Your instructions » Search the entries below for the word "label" and copy every line where it appears.

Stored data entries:
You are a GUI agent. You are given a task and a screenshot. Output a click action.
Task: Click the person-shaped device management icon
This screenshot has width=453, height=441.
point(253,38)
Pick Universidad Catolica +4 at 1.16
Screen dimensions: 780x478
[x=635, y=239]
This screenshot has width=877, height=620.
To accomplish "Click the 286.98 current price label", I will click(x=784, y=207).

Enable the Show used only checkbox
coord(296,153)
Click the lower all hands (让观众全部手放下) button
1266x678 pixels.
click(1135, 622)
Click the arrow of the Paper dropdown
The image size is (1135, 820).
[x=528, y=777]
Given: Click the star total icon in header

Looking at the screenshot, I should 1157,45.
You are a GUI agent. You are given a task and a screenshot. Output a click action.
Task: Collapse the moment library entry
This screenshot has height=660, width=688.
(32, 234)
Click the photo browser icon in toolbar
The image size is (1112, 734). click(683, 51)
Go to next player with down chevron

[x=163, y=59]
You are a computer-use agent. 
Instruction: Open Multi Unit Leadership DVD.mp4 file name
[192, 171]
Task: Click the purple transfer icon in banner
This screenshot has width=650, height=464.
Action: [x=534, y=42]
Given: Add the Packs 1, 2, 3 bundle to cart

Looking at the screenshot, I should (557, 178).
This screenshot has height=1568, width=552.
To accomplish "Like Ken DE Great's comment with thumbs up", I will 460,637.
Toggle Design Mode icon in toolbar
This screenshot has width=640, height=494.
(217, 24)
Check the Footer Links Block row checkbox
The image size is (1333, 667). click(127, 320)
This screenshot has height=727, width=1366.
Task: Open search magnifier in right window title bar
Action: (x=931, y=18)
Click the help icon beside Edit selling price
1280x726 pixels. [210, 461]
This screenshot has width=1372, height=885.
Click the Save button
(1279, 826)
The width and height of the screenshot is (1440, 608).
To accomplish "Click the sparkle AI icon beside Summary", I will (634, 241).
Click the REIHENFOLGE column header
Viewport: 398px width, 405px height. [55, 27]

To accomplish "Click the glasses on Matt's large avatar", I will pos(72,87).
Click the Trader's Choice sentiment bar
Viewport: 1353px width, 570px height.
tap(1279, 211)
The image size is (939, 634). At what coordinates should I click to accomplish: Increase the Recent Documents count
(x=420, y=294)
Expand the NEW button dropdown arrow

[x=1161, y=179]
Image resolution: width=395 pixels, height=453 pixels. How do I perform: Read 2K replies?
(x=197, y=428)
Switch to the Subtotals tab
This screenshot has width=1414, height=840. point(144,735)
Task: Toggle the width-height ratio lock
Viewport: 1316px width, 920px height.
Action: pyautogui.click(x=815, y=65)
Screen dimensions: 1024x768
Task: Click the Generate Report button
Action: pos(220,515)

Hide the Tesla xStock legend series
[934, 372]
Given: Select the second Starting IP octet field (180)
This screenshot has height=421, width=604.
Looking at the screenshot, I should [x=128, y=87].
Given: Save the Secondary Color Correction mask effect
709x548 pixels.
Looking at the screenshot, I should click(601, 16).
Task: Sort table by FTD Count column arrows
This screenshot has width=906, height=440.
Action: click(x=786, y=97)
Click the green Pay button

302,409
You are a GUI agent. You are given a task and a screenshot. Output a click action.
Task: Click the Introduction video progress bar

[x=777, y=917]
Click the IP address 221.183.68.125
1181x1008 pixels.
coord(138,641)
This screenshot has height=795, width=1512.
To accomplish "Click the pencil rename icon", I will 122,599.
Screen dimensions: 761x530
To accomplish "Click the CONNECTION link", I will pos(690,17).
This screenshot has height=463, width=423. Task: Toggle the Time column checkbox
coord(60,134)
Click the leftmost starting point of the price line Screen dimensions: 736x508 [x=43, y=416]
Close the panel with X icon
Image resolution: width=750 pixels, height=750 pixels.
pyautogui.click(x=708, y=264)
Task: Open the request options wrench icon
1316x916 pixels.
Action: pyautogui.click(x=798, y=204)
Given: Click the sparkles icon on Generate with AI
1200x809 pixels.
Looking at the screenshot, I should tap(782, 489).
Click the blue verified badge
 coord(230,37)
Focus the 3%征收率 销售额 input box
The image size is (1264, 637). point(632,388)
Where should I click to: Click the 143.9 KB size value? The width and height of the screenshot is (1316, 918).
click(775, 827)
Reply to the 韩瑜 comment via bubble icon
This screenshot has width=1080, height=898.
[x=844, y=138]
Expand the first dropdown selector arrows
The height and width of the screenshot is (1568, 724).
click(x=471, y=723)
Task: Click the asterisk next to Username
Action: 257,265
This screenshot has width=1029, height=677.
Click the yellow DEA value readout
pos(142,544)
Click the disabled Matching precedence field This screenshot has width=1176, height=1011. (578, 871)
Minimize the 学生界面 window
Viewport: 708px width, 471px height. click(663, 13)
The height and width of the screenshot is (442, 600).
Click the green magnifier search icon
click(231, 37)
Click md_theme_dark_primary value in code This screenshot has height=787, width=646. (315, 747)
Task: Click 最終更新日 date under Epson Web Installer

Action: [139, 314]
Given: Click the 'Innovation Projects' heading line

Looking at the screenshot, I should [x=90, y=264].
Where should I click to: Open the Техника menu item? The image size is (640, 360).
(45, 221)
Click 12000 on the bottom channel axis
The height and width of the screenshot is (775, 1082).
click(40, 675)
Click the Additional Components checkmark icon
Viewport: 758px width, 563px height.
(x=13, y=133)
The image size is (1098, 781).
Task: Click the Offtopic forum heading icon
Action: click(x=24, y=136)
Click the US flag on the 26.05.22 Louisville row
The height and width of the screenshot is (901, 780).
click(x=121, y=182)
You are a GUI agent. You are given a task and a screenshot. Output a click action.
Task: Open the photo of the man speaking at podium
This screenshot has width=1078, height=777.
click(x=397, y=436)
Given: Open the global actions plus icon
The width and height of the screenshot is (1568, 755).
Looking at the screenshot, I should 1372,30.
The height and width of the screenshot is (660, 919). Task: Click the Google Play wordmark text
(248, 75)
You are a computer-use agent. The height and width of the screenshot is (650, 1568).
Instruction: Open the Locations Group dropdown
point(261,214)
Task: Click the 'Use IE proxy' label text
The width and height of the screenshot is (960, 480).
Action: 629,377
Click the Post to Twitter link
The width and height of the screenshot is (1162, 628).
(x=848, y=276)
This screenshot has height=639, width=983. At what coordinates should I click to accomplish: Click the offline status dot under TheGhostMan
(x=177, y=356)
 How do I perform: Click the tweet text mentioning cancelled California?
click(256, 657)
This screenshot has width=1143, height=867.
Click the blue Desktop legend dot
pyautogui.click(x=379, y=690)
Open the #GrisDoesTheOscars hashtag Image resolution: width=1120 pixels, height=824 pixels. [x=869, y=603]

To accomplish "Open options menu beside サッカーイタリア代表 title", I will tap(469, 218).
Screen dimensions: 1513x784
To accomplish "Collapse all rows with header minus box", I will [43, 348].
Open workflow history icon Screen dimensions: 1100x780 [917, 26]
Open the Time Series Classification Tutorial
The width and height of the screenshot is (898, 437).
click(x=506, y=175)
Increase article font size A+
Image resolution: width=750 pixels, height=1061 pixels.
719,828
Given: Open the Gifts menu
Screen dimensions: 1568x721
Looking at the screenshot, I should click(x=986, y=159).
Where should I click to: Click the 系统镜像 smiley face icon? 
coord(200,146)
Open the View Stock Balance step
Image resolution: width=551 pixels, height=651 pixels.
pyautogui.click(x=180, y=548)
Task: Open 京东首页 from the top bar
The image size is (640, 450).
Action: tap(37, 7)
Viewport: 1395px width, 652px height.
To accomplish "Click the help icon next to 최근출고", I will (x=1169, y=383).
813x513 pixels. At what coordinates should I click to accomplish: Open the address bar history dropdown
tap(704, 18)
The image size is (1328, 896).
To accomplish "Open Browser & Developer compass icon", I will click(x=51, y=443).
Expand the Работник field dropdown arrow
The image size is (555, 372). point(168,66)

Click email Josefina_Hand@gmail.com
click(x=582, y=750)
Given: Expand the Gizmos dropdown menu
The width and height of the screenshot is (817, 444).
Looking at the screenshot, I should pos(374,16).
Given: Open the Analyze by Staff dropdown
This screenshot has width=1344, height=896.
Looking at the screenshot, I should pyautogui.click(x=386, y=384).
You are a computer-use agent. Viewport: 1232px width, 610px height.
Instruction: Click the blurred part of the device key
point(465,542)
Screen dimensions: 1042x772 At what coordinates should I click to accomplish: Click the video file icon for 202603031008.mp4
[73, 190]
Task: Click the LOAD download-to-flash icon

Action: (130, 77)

Expected answer »
To accomplish "Click the 286.98 current price label", I will click(x=784, y=207).
Task: Click the 'Use IE proxy' label text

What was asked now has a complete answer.